Requirement: Once you have read the records below, print them again exactly as they stand.

[[ Supplied data open ]]

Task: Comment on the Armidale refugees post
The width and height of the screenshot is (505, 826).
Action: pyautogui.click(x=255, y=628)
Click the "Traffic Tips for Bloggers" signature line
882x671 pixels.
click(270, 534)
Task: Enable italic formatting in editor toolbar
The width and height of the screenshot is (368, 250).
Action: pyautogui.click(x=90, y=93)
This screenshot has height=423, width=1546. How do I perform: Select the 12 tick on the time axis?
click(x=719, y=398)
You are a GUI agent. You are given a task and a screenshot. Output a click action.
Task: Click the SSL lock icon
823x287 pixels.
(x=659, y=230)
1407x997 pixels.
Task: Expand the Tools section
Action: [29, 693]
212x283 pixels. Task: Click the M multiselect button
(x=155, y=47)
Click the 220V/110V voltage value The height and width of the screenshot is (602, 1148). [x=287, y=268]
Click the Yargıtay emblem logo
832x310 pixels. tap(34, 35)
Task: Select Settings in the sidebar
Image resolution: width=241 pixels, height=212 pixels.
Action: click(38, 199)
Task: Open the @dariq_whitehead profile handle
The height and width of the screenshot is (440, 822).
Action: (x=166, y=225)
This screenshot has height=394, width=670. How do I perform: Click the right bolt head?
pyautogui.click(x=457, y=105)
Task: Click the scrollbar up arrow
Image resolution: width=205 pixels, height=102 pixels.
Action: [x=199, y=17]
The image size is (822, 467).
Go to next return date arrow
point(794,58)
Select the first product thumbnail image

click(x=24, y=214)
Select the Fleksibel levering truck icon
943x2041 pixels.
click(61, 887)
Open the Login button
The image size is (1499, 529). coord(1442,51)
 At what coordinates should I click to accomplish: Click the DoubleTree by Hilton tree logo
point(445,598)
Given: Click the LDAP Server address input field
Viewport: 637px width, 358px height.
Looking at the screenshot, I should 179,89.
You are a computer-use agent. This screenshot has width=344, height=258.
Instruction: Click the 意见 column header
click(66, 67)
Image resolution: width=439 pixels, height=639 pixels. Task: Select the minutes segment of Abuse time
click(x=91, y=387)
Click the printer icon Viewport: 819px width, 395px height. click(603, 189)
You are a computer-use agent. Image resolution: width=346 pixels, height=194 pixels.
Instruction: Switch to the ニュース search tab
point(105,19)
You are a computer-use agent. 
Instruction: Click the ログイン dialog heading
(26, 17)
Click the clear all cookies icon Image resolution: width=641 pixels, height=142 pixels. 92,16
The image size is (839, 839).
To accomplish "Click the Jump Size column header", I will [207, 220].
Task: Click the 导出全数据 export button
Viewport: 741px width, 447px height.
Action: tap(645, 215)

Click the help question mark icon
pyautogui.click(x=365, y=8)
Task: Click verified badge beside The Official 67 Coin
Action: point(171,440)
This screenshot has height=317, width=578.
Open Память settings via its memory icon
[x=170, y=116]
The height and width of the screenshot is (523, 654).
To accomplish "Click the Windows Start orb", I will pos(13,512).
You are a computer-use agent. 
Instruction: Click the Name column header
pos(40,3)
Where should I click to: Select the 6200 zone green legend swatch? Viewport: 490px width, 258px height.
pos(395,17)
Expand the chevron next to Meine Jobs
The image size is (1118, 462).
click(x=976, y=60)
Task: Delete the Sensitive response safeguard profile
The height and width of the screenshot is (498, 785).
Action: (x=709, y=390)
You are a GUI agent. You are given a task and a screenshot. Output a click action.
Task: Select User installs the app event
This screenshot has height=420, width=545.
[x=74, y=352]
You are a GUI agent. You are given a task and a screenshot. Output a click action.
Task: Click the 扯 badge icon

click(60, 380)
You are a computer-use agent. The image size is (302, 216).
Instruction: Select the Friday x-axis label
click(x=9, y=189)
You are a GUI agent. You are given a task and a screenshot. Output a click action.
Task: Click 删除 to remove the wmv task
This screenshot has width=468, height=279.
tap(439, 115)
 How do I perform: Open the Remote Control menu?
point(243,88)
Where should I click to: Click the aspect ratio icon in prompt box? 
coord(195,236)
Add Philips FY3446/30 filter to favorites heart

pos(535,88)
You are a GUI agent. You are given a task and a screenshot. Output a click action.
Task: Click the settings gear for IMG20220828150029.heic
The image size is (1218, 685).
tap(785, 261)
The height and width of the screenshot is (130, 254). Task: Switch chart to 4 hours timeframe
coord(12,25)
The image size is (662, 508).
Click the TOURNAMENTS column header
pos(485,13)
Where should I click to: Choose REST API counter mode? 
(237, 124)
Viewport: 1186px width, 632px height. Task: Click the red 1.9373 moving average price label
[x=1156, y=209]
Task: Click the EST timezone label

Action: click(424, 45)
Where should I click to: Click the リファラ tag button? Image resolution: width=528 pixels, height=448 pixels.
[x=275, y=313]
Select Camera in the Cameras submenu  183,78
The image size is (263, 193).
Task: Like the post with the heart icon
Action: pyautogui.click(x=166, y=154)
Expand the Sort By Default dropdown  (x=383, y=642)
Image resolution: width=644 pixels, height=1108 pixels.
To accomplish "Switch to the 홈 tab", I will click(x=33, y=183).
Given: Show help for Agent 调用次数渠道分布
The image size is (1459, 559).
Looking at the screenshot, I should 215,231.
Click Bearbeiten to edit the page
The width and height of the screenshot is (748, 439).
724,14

[[ Supplied data closed ]]

Result for this task:
Task: Comment on the Armidale refugees post
The width and height of the screenshot is (505, 826).
Action: pyautogui.click(x=255, y=628)
Click the "Traffic Tips for Bloggers" signature line
882x671 pixels.
click(270, 534)
Task: Enable italic formatting in editor toolbar
The width and height of the screenshot is (368, 250).
Action: pyautogui.click(x=90, y=93)
This screenshot has height=423, width=1546. How do I perform: Select the 12 tick on the time axis?
click(x=719, y=398)
You are a GUI agent. You are given a task and a screenshot. Output a click action.
Task: Click the SSL lock icon
823x287 pixels.
(x=659, y=230)
1407x997 pixels.
Task: Expand the Tools section
Action: [29, 693]
212x283 pixels. Task: Click the M multiselect button
(x=155, y=47)
Click the 220V/110V voltage value The height and width of the screenshot is (602, 1148). [x=287, y=268]
Click the Yargıtay emblem logo
832x310 pixels. tap(34, 35)
Task: Select Settings in the sidebar
Image resolution: width=241 pixels, height=212 pixels.
Action: click(38, 199)
Task: Open the @dariq_whitehead profile handle
The height and width of the screenshot is (440, 822).
Action: (x=166, y=225)
This screenshot has height=394, width=670. How do I perform: Click the right bolt head?
pyautogui.click(x=457, y=105)
Task: Click the scrollbar up arrow
Image resolution: width=205 pixels, height=102 pixels.
Action: [x=199, y=17]
The image size is (822, 467).
Go to next return date arrow
point(794,58)
Select the first product thumbnail image

click(x=24, y=214)
Select the Fleksibel levering truck icon
943x2041 pixels.
click(61, 887)
Open the Login button
The image size is (1499, 529). coord(1442,51)
 At what coordinates should I click to accomplish: Click the DoubleTree by Hilton tree logo
point(445,598)
Given: Click the LDAP Server address input field
Viewport: 637px width, 358px height.
Looking at the screenshot, I should 179,89.
You are a computer-use agent. This screenshot has width=344, height=258.
Instruction: Click the 意见 column header
click(66, 67)
Image resolution: width=439 pixels, height=639 pixels. Task: Select the minutes segment of Abuse time
click(x=91, y=387)
Click the printer icon Viewport: 819px width, 395px height. click(603, 189)
You are a computer-use agent. Image resolution: width=346 pixels, height=194 pixels.
Instruction: Switch to the ニュース search tab
point(105,19)
You are a computer-use agent. 
Instruction: Click the ログイン dialog heading
(26, 17)
Click the clear all cookies icon Image resolution: width=641 pixels, height=142 pixels. 92,16
The image size is (839, 839).
To accomplish "Click the Jump Size column header", I will [207, 220].
Task: Click the 导出全数据 export button
Viewport: 741px width, 447px height.
Action: tap(645, 215)

Click the help question mark icon
pyautogui.click(x=365, y=8)
Task: Click verified badge beside The Official 67 Coin
Action: point(171,440)
This screenshot has height=317, width=578.
Open Память settings via its memory icon
[x=170, y=116]
The height and width of the screenshot is (523, 654).
To accomplish "Click the Windows Start orb", I will pos(13,512).
You are a computer-use agent. 
Instruction: Click the Name column header
pos(40,3)
Where should I click to: Select the 6200 zone green legend swatch? Viewport: 490px width, 258px height.
pos(395,17)
Expand the chevron next to Meine Jobs
The image size is (1118, 462).
click(x=976, y=60)
Task: Delete the Sensitive response safeguard profile
The height and width of the screenshot is (498, 785).
Action: (x=709, y=390)
You are a GUI agent. You are given a task and a screenshot. Output a click action.
Task: Select User installs the app event
This screenshot has height=420, width=545.
[x=74, y=352]
You are a GUI agent. You are given a task and a screenshot. Output a click action.
Task: Click the 扯 badge icon

click(60, 380)
You are a computer-use agent. The image size is (302, 216).
Instruction: Select the Friday x-axis label
click(x=9, y=189)
You are a GUI agent. You are given a task and a screenshot. Output a click action.
Task: Click 删除 to remove the wmv task
This screenshot has width=468, height=279.
tap(439, 115)
 How do I perform: Open the Remote Control menu?
point(243,88)
Where should I click to: Click the aspect ratio icon in prompt box? 
coord(195,236)
Add Philips FY3446/30 filter to favorites heart

pos(535,88)
You are a GUI agent. You are given a task and a screenshot. Output a click action.
Task: Click the settings gear for IMG20220828150029.heic
The image size is (1218, 685).
tap(785, 261)
The height and width of the screenshot is (130, 254). Task: Switch chart to 4 hours timeframe
coord(12,25)
The image size is (662, 508).
Click the TOURNAMENTS column header
pos(485,13)
Where should I click to: Choose REST API counter mode? 
(237, 124)
Viewport: 1186px width, 632px height. Task: Click the red 1.9373 moving average price label
[x=1156, y=209]
Task: Click the EST timezone label

Action: click(424, 45)
Where should I click to: Click the リファラ tag button? Image resolution: width=528 pixels, height=448 pixels.
[x=275, y=313]
Select Camera in the Cameras submenu  183,78
The image size is (263, 193).
Task: Like the post with the heart icon
Action: pyautogui.click(x=166, y=154)
Expand the Sort By Default dropdown  (x=383, y=642)
Image resolution: width=644 pixels, height=1108 pixels.
To accomplish "Switch to the 홈 tab", I will click(x=33, y=183).
Given: Show help for Agent 调用次数渠道分布
The image size is (1459, 559).
Looking at the screenshot, I should 215,231.
Click Bearbeiten to edit the page
The width and height of the screenshot is (748, 439).
724,14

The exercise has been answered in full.